上記の研究は、被験者における全死亡率を分析することができたという点で、心不全におけるcoQ10の効果を示したメタ分析のさらに先を行っています。調査開始から2年後の時点で、心血管系の重大有害事象の割合が、プラセボグループでは25%であったのに対し、coQ10を摂ったグループでは14%に過ぎませんでした。また、プラセボグループと比較して、coQ10を摂ったグループのほうが、心血管系死亡率と入院率が低く、NYHA分類における改善率が高くなっていました。
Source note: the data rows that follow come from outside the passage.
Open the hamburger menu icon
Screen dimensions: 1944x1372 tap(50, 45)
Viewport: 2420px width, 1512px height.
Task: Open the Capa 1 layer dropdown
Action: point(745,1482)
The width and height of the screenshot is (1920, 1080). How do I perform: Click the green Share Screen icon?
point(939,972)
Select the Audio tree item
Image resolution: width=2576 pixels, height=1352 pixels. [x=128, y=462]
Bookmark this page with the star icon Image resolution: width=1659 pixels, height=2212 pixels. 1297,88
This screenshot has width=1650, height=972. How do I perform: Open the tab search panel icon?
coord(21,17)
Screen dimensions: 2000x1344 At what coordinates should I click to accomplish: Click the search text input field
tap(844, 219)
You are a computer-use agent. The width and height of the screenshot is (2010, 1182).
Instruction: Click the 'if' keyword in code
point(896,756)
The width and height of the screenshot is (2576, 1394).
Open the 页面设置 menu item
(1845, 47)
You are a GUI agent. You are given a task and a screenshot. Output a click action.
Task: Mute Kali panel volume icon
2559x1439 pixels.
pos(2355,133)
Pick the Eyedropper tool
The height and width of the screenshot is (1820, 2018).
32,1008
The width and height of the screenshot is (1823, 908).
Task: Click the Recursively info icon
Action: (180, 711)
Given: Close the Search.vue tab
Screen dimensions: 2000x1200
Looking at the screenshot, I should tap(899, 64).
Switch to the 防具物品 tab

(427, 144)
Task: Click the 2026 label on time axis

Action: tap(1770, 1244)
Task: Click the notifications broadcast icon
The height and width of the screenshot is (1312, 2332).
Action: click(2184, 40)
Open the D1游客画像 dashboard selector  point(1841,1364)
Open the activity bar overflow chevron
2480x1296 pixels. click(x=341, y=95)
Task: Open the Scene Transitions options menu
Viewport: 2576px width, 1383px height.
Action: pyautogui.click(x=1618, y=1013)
全死因死亡率は、プラセボグループで17%であったのに対し、coQ10グループでは9%でした。これは劇的な差です。もちろん、研究の規模がもっと大きく、調査時間がもっと長ければ素晴らしいのですが、coQ10の安全性は知られており、他にも効果があることから、心不全患者にcoQ10を用いる価値があることは間違いありません。


【コンクリュージョン】

お勧めは、還元型コエンザイムQ10(ユビキノール)です。

還元型コエンザイムQ10は、それを表す 「QH」という商品名で販売されており、いくつかのサプリメント剤メーカーから入手することができます(その価格は多岐にわたります!)。

通常、1日200 mg摂るよう勧めていますが、たとえ1日1,200 mg以上摂っても効果がある(そして安全である)ことが、数々の研究でわかっています。